A number of innovative leaders in this space are also finding ways to deepen the analysis. Some are leveraging crowd sourcing to digitize paper filings. Text analytics are being used to integrate auditor notes and other relevant content repository. Some are also using social media to correlate claim and filing accuracy. For example, “check-ins” on Facebook or Foursquare can reveal location information about the taxpayer. Year-over-year comparisons are also becoming commonplace with more historic filings becoming available.
Moreover, many state agencies are breaking down boundaries and including external data sources in their analysis. For example, the state of Georgia is using Nexus Lexus services to supply public records, including voting records, incarceration records, birth and mortality data, and house purchase and mortgage rate for primary residence, as well as litigation data. Several states have formed the Multistate Clearinghouse to share data across states. In some cases, this organization is able to locate individuals who filed a nonresident return in one state but failed to file a resident return in their home state.

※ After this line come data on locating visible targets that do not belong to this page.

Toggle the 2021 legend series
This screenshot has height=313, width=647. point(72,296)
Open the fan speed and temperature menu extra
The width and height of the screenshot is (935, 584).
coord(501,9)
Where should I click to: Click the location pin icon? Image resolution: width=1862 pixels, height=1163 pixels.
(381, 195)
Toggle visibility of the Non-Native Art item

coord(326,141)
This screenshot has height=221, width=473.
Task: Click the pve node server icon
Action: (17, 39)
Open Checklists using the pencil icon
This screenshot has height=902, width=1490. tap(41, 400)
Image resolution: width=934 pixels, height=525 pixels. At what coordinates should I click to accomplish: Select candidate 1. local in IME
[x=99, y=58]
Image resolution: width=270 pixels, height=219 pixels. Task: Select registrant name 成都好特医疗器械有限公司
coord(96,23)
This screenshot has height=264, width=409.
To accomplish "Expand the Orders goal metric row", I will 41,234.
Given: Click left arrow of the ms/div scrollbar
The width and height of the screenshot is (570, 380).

There are many examples of how government agencies are using big data technologies to improve services, including reducing infant mortality and child fatality, pest infestation prevention, and better city planning.
Big data has great potential to improve city planning. One use case is to use mobile device location data to develop algorithms to look for patterns and help transportation planners on traffic reports. Here’s an example: A coastal city near another major business hub is trying to attract businesses to the city, but they face the stigma of a reputation for crime and poverty. They leverage anonymized location data, combined with DMV records and U.S. census information, to show the patterns of wealth and vibrancy in the city to convince national chains that don’t know the city well to open a store there and then help them choose ideal locations.